▶ **Work item**
Your answer should show every line of the material below that includes "size".

▶ **Material for this exercise**
********************
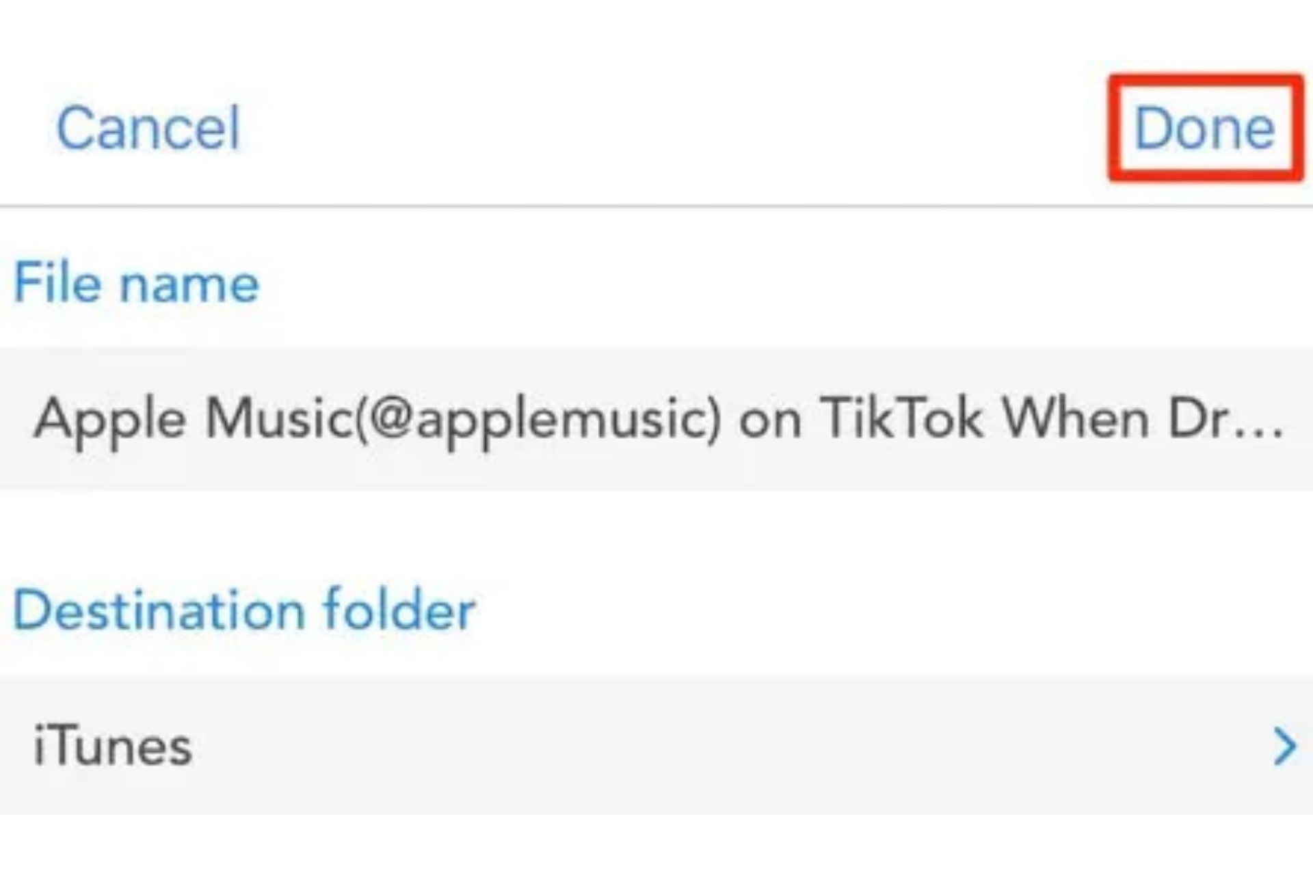Screen dimensions: 1313x875
Task: Click the blue chevron icon beside iTunes
Action: point(1284,746)
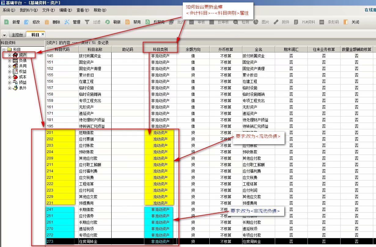This screenshot has width=376, height=247.
Task: Click the 禁用 (Disable) toolbar icon
Action: coord(127,22)
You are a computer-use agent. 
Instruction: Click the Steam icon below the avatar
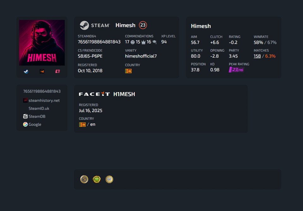(26, 71)
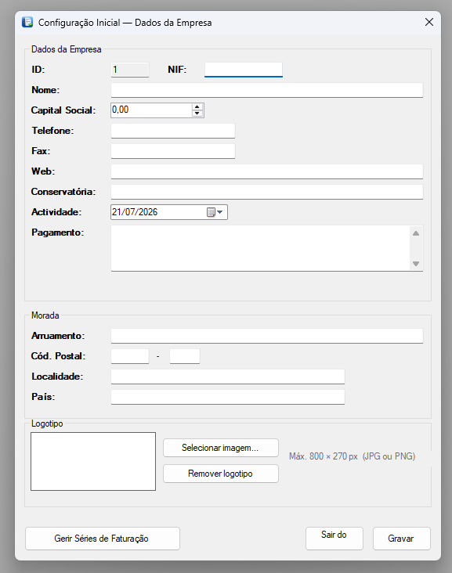
Task: Click the Pagamento multiline text area
Action: coord(260,248)
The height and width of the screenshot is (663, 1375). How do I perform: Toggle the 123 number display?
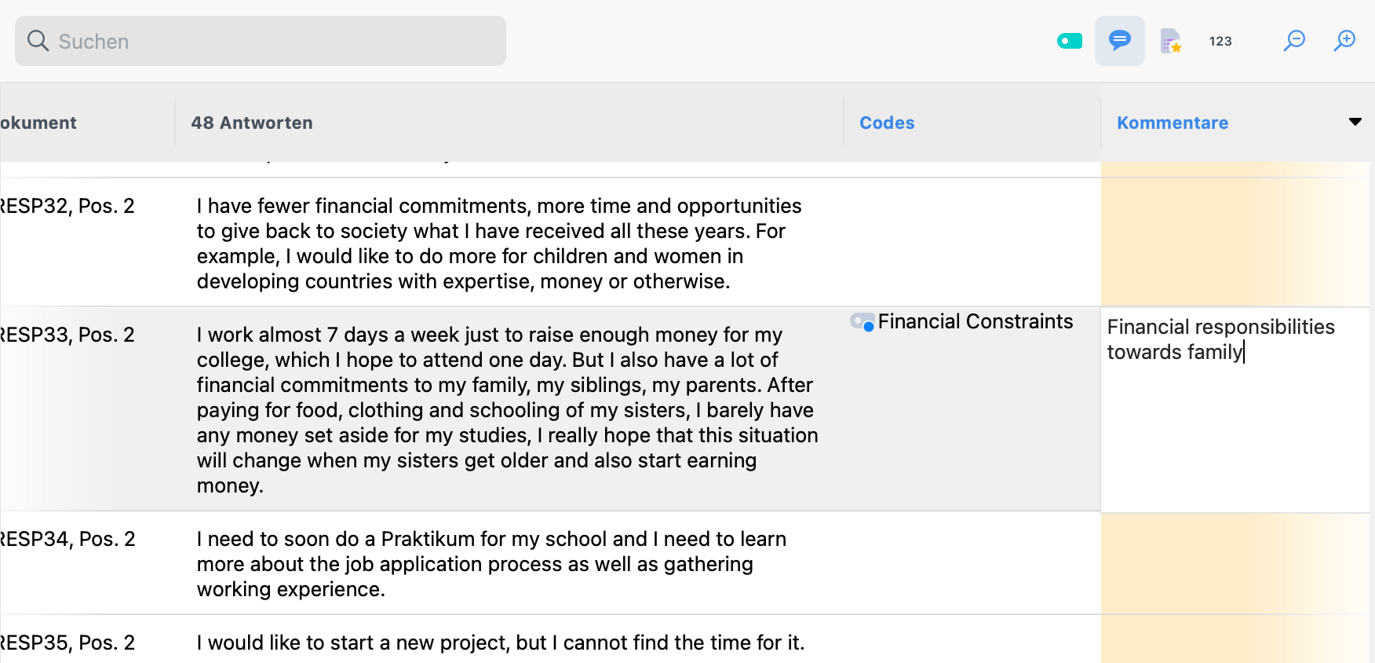[x=1220, y=41]
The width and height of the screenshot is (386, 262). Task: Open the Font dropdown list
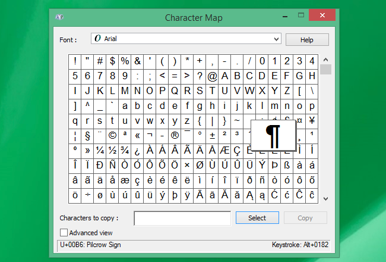[x=276, y=39]
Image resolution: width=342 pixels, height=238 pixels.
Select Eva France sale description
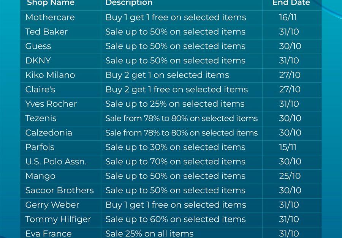[149, 234]
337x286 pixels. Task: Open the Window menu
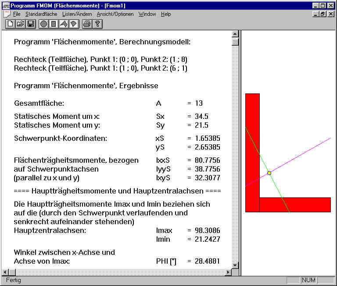pyautogui.click(x=147, y=14)
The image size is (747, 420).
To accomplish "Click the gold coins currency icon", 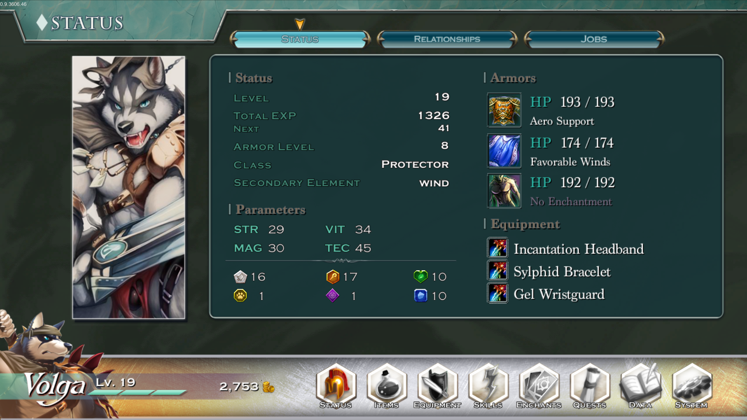I will click(268, 387).
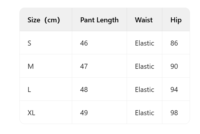Click pant length value 46
This screenshot has height=134, width=200.
(84, 43)
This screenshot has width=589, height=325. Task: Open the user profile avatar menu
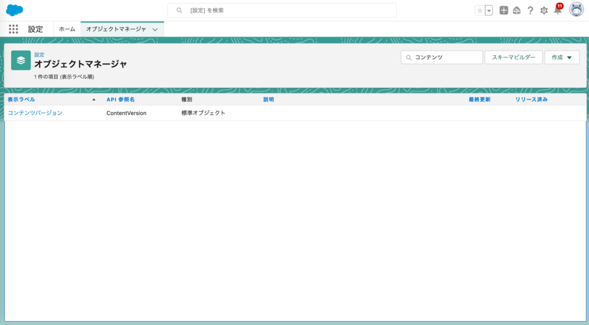tap(576, 10)
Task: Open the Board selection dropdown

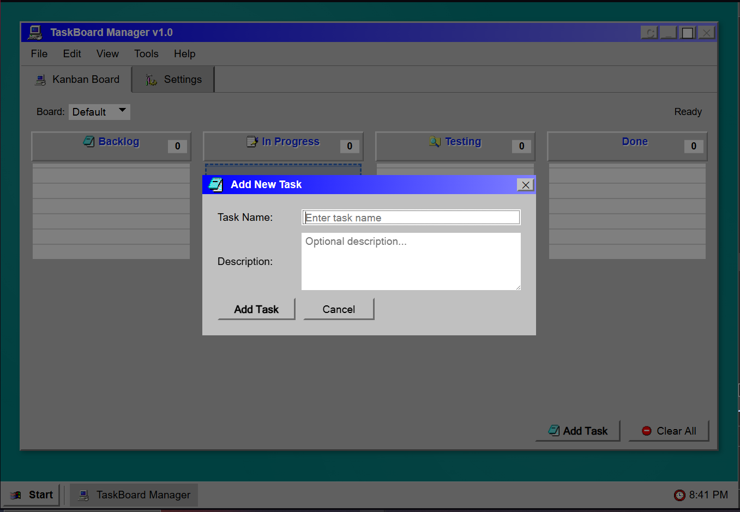Action: pyautogui.click(x=99, y=112)
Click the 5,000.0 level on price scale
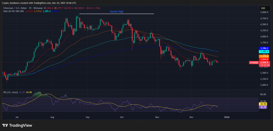273x131 pixels. [x=264, y=12]
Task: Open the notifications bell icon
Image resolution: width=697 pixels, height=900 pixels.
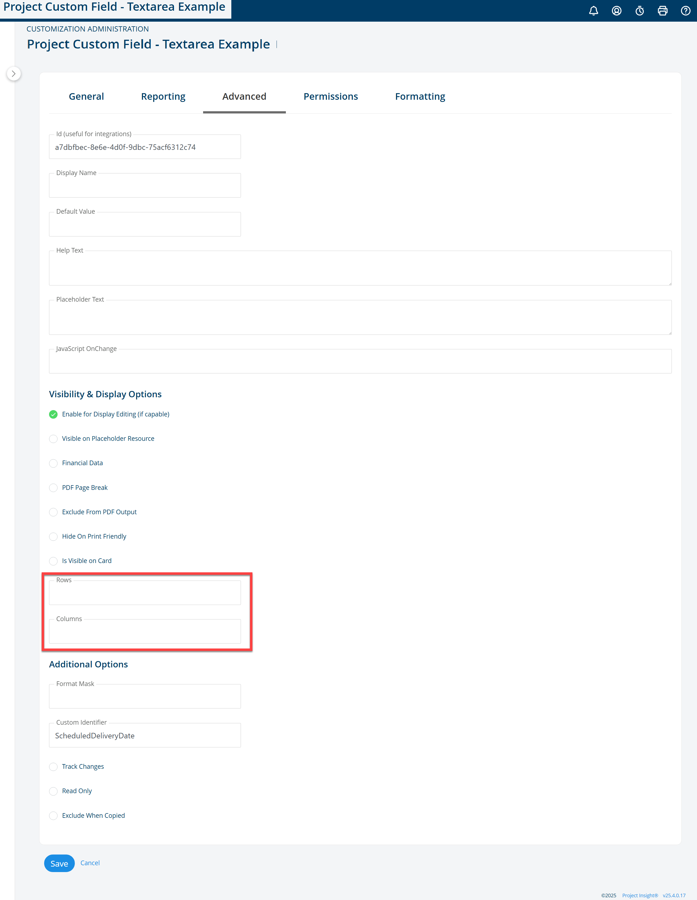Action: [594, 11]
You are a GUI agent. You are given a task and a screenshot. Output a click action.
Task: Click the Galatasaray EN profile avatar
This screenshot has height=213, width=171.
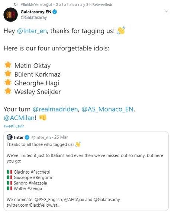click(x=10, y=14)
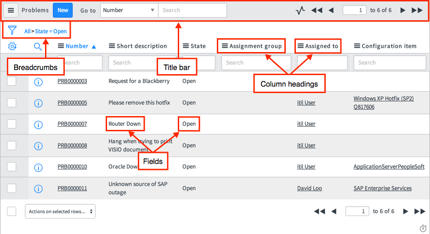Click the New button
430x234 pixels.
point(62,10)
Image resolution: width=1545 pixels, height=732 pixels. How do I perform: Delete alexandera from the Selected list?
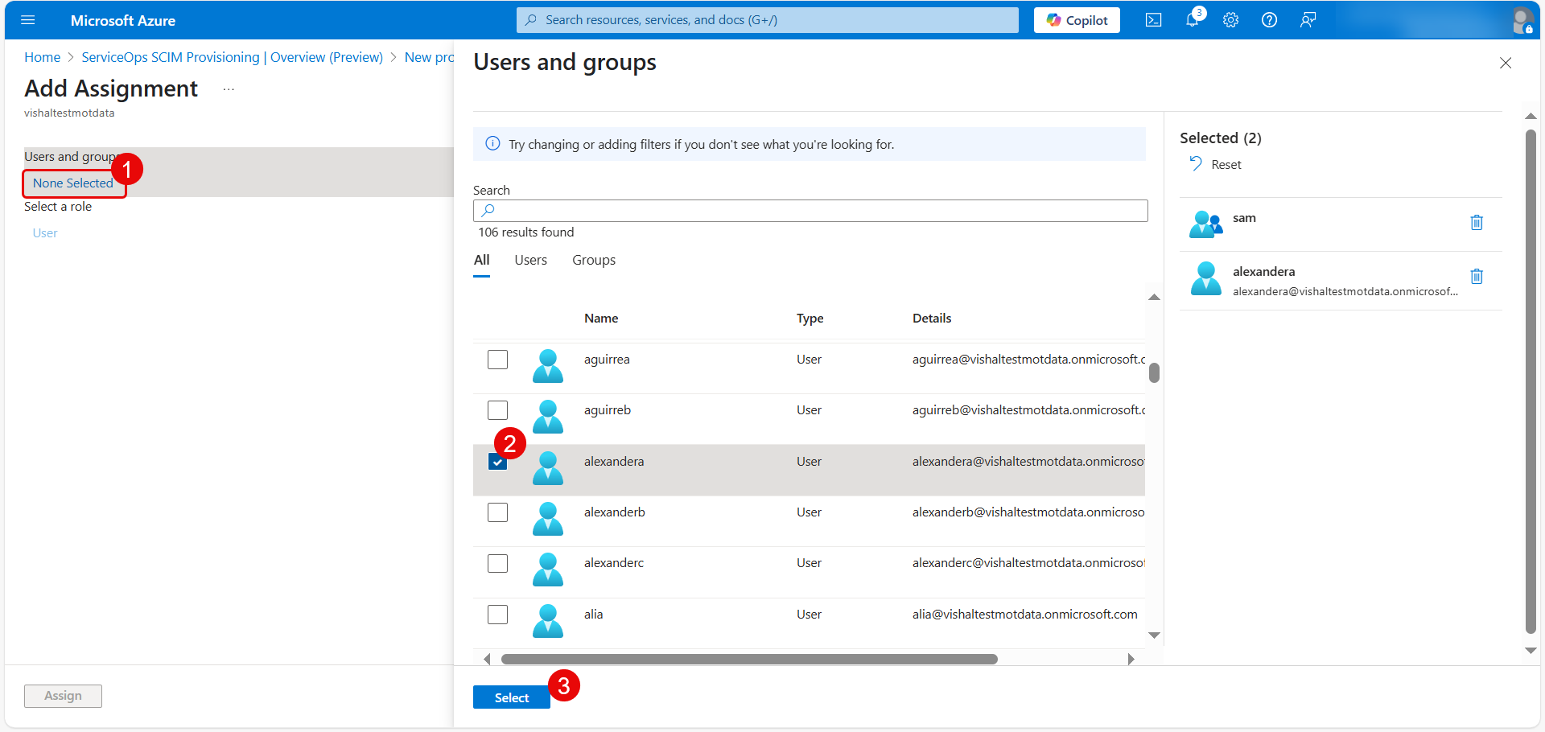(1477, 277)
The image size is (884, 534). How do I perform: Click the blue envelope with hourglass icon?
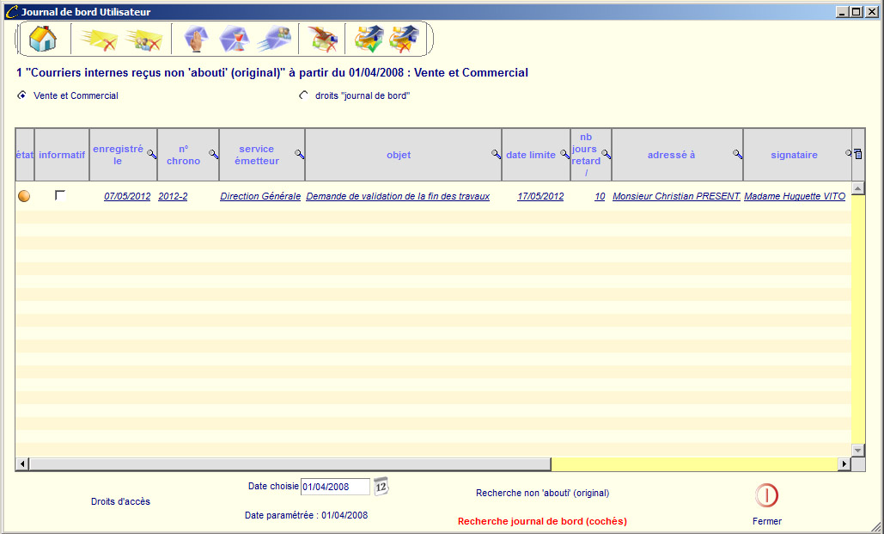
********************
▶ **Your solution**
The image size is (747, 420).
The image size is (884, 534). How do I perform: Click the blue envelope with hourglass icon?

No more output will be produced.